ただ一つ、ボロボロの外観でありながら多くの魔法使いが足繁く通う魔法商店「魔魔堂」を除いて。
その店主であるクエンティン・ウォルスは目の前で心配そうに貧乏ゆすりをする男、ダレンに声をかける。
「そんなに気を張り詰めていても仕方ないさ。僕たちに今できるのは気長に待つくらいだろ」
「それはわかっている……わかってはいるが、落ち着かないんだよ」
二人が待っているのはこの国の第二王子にして、彼らが担ぐ旗頭でもあるヒースクリフだ。
ダレンは窓から見える景色を眺めながら少しだけ後悔し始めていた。
今回の作戦を考えたのはレオンとクエンティンである。そうでなければ主人であるヒースクリフに王冠の奪取なんて危ない真似をさせるわけがない。
いや、後悔などしても遅い。止める機会などいくらでもあった。最後まで反対することもできたのだ。
結局自分はヒースクリフの覚悟に押されたのだ。ダレンの胸中は自責の念でいっぱいだった。
作戦といっても大したことではない。ヒースクリフがアーサーの不意をつき、王冠を奪取する。

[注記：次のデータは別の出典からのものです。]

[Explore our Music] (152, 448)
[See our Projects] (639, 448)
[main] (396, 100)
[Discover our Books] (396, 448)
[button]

そして、風精霊の力を使い姿を隠して魔魔堂まで逃げてくる。
ヒースクリフを魔魔堂で匿いながら、他で陽動して敵戦力を拡散させ、ディーレインとレオンが一対一で戦えるようにする。
それが作戦の全貌だった。
ヒースクリフはまだ来ない。王都には先程から戦闘音と思われる轟音が響いている。
その音がダレンの不安を駆り立てるのだ。
ヒースクリフのことだけではない。この作戦には不安要素がいくつもある。
「本当に大丈夫だろうか。レオンの話では奪われた悪魔の魂は八人なんだろ? それに対して、こっちには精霊王のもとで修業してきたあの四人しか、まともに戦える人間がいない。ヒースを入れても五人だ。勝ち目はあるのか?」
八人の悪魔に対して、真正面から戦える者は少ない。それも一対一で時間を稼げるかどうかというところ。

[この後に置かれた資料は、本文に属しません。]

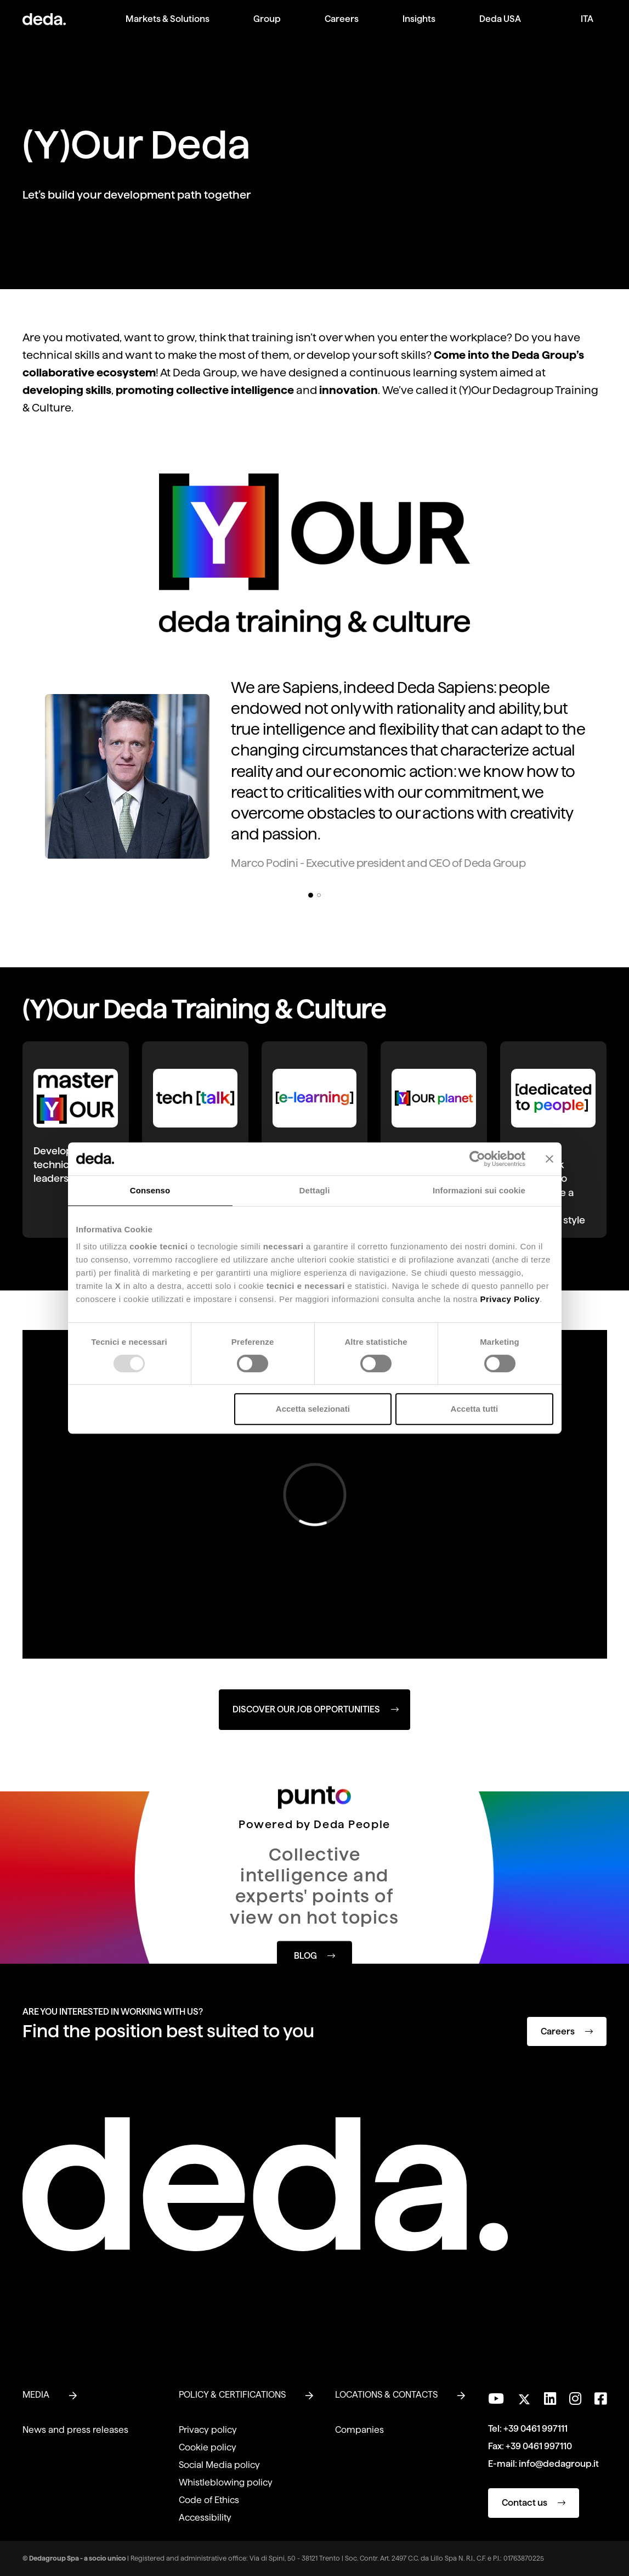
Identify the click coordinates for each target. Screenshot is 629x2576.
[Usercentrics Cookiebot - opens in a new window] (477, 1159)
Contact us (533, 2503)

一対一では戦える者が少ないこちらが対応しきれず、何人かの悪魔が野放しになる。そうなればディーレインとレオンの一対一も難しくなる。
クエンティンはダレンの言葉を訂正する。
「戦えるのは彼らだけじゃないさ。アルガンドからの応援もある。ヒースクリフを慕って集まった仲間たちもいる。信じて待つしかない」
クエンティンの言葉にダレンは黙り込む。信じていないわけではない。
ヒースクリフに味方する貴族の大半は辺境出身の者たちだ。彼らが力を貸す理由にはヒースクリフが王位を継いだ後の、自分たちの地位の向上という打算的な考えが付随している。
それが悪いというわけではない。中には純粋にヒースクリフの力になりたいと思う者もいるだろう。

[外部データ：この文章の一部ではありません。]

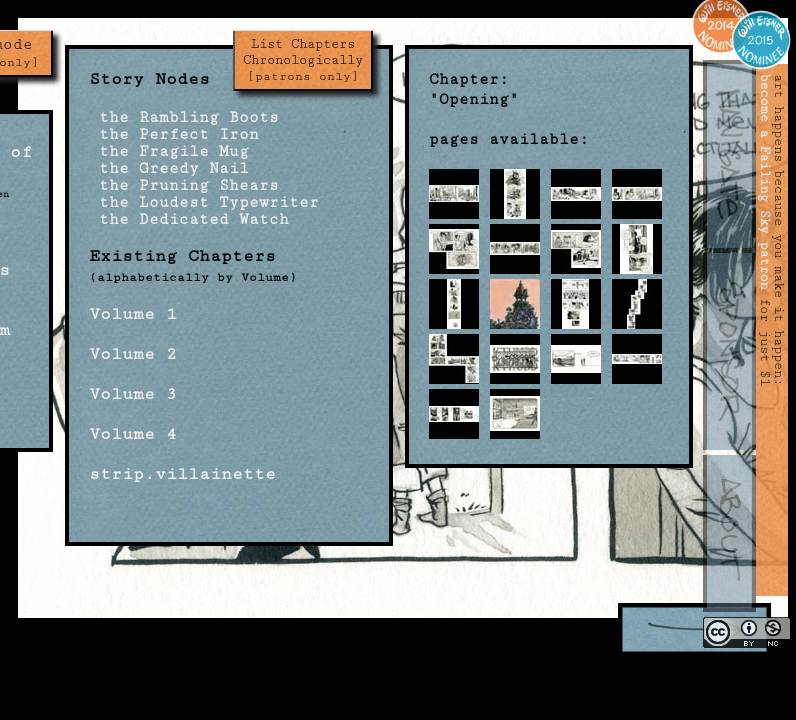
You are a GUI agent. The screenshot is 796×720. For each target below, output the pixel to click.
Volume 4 (133, 434)
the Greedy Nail (169, 168)
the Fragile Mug (169, 151)
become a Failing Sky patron (765, 182)
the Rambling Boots (184, 117)
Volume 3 (133, 394)
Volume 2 (133, 354)
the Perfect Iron (174, 134)
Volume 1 (133, 314)
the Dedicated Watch (189, 219)
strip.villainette (182, 474)
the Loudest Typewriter (204, 202)
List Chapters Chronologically (303, 60)
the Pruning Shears (184, 185)
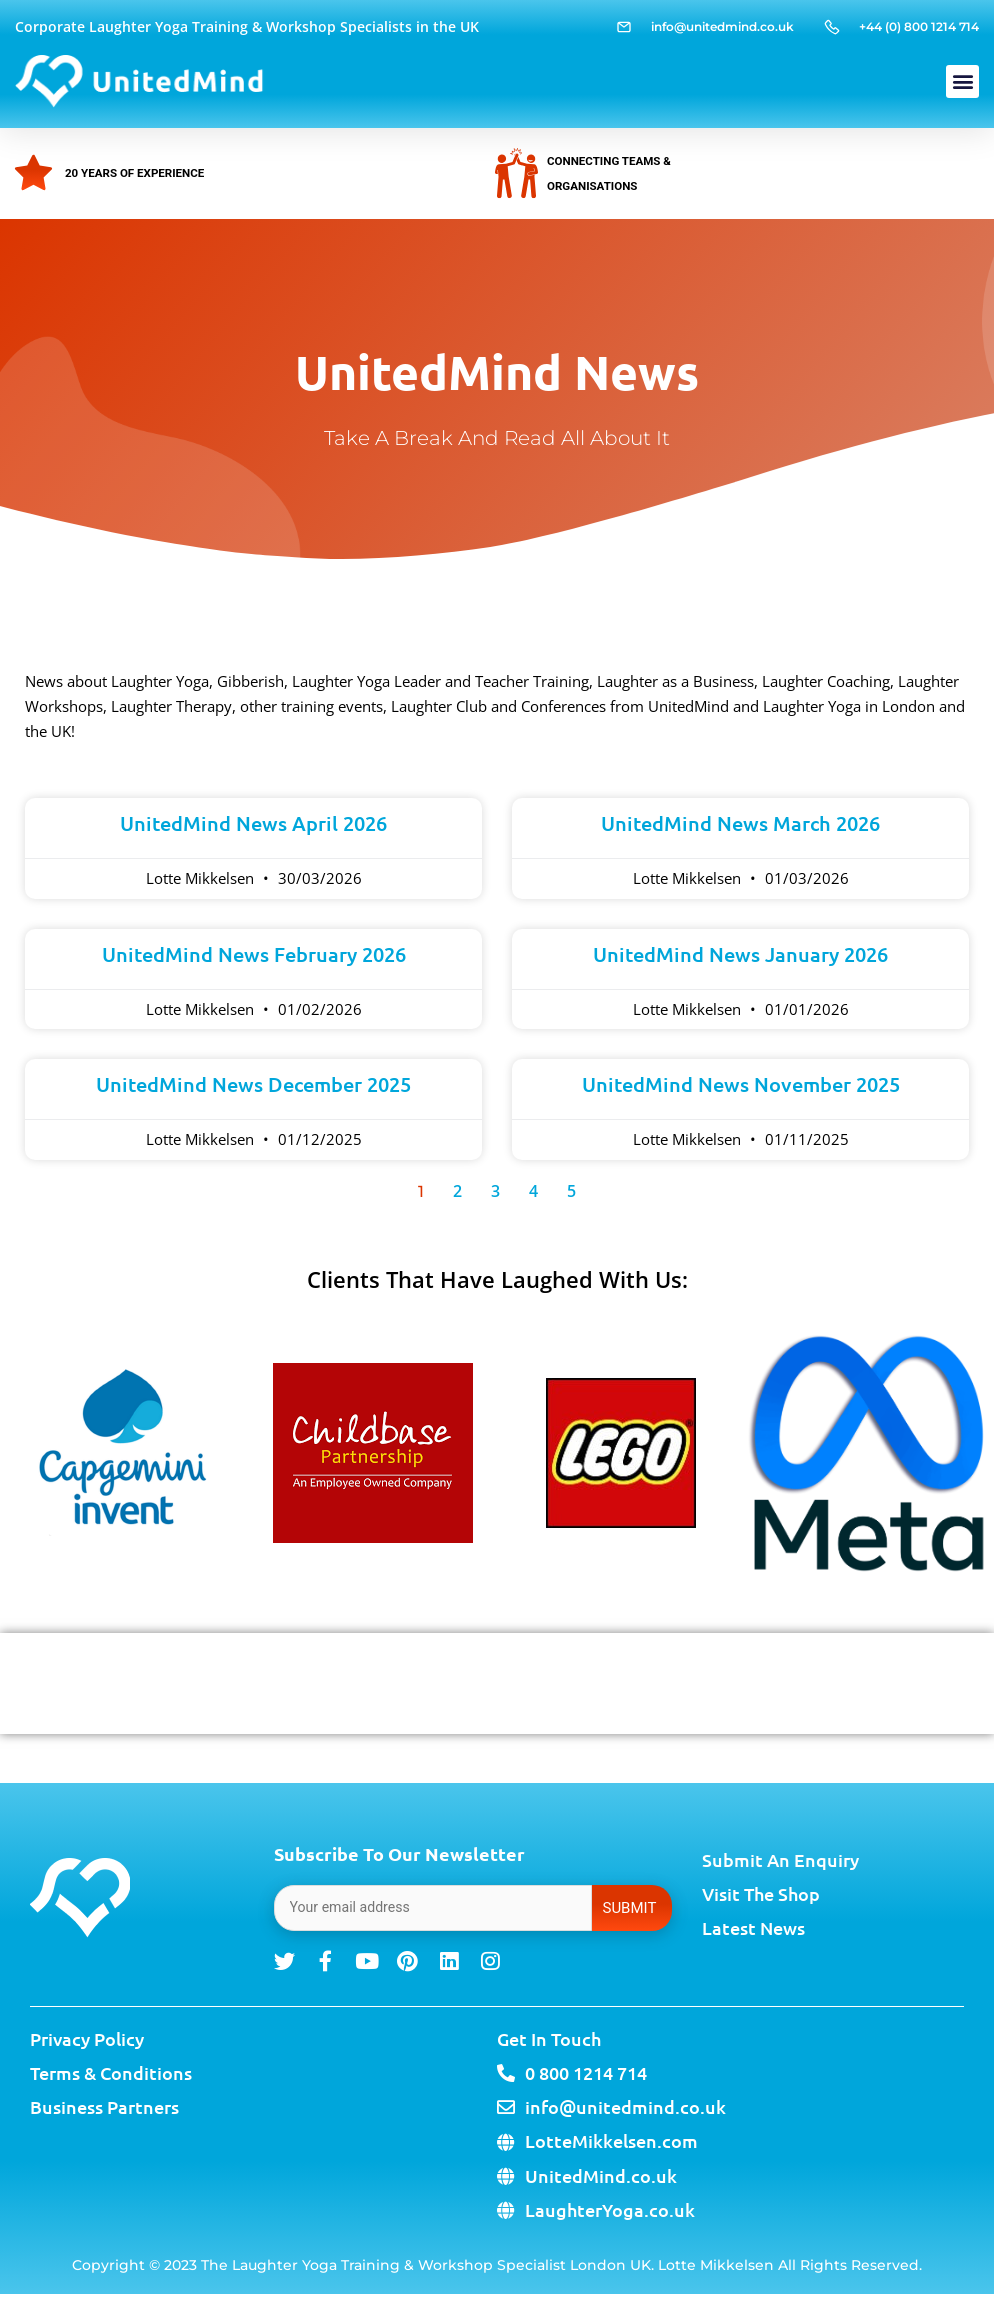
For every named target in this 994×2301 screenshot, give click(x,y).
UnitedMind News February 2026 (254, 954)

しかし、アーサーはその全てを見据えているのではないか。ヒースクリフを追ってリーンまで攻撃を仕掛けてこなかったのは、そうしなくてもヒースクリフを倒す算段がついているからではないのか。
そう思うとダレンは不安な気持ちを押し殺すことはできなかった。
その不安を煽ることになるのか、それとも打ち払うことになるのか。
二人の待つ魔魔堂の扉が静かにノックされた。
扉の音にダレンもクエンティンも顔を向ける。
「ようやく来たか……ってわけじゃなさそうだな」
「まぁ、彼ならノックせずに入ってこられるだろうしね」
二人は互いに顔を見合わせる。わざわざノックをする相手に不信感を抱いたからだ。
今が平時ならば来客なんて変わったことではない。何しろここは魔法具を扱う店なのだから。
しかし今は戦闘の最中。
わざわざここを訪ねてノックをする人物がいるとは考えづらい。
扉にはクエンティンのかけた防御の呪文が施されている。合言葉を知る者しか開けることはできず、当然ヒースクリフは知っている。
ダレンとクエンティンが何かしらの罠を警戒するのは当然だった。